Le Sénat, qui débat à partir de ce lundi de la loi Sapin II, entend encadrer le statut du lanceur d’alerte et protéger, au même titre, les personnes visées par les dénonciations.
La protection des lanceurs d’alerte est en discussion cette semaine au Sénat, dans le cadre du projet de loi relatif à la transparence, à la lutte contre la corruption et à la modernisation de la vie économique (Loi Sapin II).
Après un passage en première lecture à l’Assemblée nationale, la commission des lois du Sénat a fortement détricoté le chapitre II, intitulé “De la protection des lanceurs d’alerte”. Et en a profité pour encadrer ce nouveau statut.
Une définition plus restrictive
Là où l’Assemblée nationale entendait créer un véritable statut du lanceur d’alerte, François Pillet, rapporteur de la loi au Sénat, préfère prévoir des protections contre les représailles et des exceptions aux infractions que commettrait un lanceur d’alerte.
Pour les sénateurs, beaucoup de plaintes, de signalements ou de dénonciations sont réalisés chaque année “sans qu’il soit pertinent” d’attribuer un statut aux personnes qui en sont à l’origine.
Par contre, le Sénat ajoute dans cette définition qu’une personne “faisant un signalement abusif engage sa responsabilité”. Des sénateurs qui ont voulu encadrer fortement les faux signalements et les potentiels dégâts que pourraient entraîner une fausse alerte. Pour cette raison, notamment, ils ont refusé une irresponsabilité pénale a priori.
La marche à suivre pour lancer l’alerte
La chambre haute est également revenue sur la marche à suivre pour un lanceur d’alerte. Le premier signalement doit désormais être porté à… un supérieur hiérarchique et “la divulgation au public ne devrait intervenir qu’en dernier ressort”.
Et attention à ceux qui ne respecteraient pas cette mesure. Pour le rapporteur, il est “nécessaire de déduire du non-respect de la procédure de signalement l’absence de bonne foi d’une personne signalant un fait dommageable à l’intérêt général”.
Enfin, le défenseur des droits, les instances de représentants du personnel et les associations de lutte contre la corruption disparaissent de la liste des instances auxquelles un lanceur d’alerte peut effectuer un signalement. Selon François Pillet, elles “ne disposent d’aucune prérogative pour s’assurer du bien-fondé de l’alerte ou de protection du lanceur d’alerte”.
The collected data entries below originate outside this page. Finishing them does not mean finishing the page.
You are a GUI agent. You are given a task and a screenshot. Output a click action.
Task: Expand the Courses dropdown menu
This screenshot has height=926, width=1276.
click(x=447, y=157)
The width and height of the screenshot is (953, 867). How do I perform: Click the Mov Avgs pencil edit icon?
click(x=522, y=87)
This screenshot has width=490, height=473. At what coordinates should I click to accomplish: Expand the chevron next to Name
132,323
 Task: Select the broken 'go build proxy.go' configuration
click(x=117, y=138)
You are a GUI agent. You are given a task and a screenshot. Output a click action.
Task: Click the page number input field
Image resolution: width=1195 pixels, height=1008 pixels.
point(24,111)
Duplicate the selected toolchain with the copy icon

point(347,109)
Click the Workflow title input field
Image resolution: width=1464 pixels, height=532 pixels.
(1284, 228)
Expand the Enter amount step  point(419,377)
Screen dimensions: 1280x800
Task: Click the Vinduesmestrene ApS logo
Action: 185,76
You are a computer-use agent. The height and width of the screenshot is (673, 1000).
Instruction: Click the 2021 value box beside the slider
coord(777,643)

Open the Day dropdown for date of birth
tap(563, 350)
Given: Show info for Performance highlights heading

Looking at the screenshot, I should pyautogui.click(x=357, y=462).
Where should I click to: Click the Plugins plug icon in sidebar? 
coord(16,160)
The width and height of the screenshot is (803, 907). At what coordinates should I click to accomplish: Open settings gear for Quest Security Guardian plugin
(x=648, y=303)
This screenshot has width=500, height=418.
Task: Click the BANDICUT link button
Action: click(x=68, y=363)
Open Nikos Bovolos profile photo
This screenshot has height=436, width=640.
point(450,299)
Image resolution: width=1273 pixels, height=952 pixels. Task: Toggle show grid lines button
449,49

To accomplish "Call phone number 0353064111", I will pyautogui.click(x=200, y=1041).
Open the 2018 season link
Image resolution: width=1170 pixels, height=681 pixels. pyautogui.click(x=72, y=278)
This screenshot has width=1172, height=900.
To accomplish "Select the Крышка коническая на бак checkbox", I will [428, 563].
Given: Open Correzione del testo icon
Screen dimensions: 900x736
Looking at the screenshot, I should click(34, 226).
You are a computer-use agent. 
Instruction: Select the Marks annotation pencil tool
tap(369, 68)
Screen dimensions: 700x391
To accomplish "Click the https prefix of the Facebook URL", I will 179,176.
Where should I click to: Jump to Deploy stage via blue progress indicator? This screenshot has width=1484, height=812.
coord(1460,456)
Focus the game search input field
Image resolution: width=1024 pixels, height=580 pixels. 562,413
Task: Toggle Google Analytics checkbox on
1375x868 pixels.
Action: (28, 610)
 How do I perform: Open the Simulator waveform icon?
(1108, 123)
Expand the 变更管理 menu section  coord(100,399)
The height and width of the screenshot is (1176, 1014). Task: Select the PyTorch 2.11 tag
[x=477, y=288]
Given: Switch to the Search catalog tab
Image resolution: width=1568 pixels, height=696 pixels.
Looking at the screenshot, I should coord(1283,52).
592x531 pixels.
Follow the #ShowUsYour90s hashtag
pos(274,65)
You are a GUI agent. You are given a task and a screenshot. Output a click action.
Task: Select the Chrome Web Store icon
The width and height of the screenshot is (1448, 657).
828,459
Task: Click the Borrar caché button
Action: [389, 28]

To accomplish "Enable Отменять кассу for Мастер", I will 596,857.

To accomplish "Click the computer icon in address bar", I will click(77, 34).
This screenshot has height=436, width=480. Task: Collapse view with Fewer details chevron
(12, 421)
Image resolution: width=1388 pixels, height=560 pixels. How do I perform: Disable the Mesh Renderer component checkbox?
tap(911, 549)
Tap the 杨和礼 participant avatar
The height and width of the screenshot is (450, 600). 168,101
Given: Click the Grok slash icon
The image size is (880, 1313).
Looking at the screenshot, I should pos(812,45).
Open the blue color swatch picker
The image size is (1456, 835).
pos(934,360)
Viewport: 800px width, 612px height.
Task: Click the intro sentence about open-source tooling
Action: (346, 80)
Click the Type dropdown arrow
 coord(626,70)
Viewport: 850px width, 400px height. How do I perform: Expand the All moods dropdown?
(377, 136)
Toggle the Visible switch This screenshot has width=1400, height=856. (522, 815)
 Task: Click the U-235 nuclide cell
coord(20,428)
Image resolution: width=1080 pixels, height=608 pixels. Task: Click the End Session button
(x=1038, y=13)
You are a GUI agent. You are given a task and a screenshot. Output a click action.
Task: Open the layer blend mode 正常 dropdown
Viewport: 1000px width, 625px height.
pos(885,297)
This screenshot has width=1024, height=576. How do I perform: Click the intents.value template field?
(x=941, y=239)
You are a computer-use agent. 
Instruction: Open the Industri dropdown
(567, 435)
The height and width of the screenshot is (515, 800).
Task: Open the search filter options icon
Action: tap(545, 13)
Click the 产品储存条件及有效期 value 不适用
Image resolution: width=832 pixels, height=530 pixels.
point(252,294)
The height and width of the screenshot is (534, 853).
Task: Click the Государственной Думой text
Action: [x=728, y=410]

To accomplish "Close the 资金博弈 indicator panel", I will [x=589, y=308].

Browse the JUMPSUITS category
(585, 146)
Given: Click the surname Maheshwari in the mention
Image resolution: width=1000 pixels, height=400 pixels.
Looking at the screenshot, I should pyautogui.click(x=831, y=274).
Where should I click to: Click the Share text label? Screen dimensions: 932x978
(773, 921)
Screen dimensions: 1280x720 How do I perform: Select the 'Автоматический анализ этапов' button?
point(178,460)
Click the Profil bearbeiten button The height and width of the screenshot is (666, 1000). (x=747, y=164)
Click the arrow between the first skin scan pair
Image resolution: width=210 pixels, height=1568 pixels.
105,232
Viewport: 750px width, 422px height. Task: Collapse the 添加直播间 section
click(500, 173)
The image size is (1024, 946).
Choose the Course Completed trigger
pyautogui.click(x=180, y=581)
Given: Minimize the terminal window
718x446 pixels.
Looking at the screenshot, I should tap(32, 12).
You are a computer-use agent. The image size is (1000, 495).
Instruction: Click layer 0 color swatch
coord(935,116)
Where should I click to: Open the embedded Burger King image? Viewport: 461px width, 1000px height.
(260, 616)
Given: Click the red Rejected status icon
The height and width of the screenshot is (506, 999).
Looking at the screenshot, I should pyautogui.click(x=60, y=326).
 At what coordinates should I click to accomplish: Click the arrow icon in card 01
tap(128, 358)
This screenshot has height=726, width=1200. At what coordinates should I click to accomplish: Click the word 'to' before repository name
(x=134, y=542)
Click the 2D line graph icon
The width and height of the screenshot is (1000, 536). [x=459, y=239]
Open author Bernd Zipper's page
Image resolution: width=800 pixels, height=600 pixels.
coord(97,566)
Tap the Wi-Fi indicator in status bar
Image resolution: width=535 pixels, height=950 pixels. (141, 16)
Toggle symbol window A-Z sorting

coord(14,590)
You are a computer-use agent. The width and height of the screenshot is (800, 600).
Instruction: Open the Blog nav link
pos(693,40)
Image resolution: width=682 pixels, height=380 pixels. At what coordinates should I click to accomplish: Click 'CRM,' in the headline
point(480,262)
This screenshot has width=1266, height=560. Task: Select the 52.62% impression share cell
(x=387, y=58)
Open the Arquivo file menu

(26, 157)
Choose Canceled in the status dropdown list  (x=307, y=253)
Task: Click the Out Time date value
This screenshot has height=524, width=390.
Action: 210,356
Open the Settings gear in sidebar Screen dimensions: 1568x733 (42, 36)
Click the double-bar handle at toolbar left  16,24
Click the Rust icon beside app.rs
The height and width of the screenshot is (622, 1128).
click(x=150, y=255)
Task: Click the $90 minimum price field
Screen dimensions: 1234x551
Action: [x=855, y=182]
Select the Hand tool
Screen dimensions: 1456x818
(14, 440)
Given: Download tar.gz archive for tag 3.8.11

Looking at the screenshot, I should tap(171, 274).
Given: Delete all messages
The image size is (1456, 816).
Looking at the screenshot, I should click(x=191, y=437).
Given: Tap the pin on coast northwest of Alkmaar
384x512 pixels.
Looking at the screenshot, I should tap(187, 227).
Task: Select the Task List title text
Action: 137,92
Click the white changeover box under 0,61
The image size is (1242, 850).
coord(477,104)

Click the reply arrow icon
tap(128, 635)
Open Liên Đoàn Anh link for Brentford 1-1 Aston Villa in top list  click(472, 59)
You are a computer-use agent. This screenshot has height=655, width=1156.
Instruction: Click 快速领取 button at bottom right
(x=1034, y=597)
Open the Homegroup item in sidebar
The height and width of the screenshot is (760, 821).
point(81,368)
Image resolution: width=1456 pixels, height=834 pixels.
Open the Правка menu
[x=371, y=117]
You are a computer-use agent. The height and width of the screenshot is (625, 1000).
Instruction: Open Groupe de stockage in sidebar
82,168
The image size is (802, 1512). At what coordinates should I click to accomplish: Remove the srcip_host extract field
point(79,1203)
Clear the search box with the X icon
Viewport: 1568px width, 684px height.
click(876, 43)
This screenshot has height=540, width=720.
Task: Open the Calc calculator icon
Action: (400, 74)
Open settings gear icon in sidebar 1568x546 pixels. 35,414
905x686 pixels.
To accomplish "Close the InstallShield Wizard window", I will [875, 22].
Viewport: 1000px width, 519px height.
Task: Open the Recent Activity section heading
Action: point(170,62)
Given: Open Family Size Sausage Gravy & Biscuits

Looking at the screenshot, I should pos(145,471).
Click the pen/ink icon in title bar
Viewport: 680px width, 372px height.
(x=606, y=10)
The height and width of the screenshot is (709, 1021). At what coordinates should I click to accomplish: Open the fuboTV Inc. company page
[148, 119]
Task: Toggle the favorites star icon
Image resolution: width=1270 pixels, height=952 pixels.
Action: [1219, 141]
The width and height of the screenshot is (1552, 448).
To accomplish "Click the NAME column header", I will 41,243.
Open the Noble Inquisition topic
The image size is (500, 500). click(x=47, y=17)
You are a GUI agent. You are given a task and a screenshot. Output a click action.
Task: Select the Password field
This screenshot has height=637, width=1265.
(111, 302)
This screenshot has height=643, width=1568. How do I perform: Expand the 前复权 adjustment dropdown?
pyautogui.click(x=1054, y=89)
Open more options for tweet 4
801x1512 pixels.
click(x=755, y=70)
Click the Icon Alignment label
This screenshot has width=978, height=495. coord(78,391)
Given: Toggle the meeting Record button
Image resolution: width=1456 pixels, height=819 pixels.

Le Défenseur des droits ne pourra pas aider financièrement les lanceurs d’alerte
Dans la version initiale, le Défenseur des droits pouvait aider financièrement le lanceur d’alerte pour “la réparation des dommages moraux et financiers que celui-ci subit” et “l’avance des frais de procédure exposés en cas de litige”.
Le Sénat y voit “plusieurs difficultés majeures”. D’abord, que cette aide est “disproportionnée” et que le Défenseur des droits devrait se limiter à une mission d’orientation et à la protection de toute personne discriminée, “notamment en raison du signalement d’une alerte”.
Enfin, une confusion sur le statut du lanceur d’alerte : “Le fait d’avoir signalé une alerte n’est pas un droit reconnu a priori, mais bien un moyen de défense pouvant être invoqué au cours d’un litige”.
Le Sénat entend ainsi équilibrer la protection tant des lanceurs d’alerte que des personnes visées par le signalement. Les débats de cette semaine devraient encore affiner cette position. Ensuite, le texte faisant l’objet d’une procédure accélérée, une commission mixte paritaire se réunira pour essayer de trouver un compromis entre les deux versions. En cas d’échec, c’est l’Assemblée nationale qui aura le dernier mot.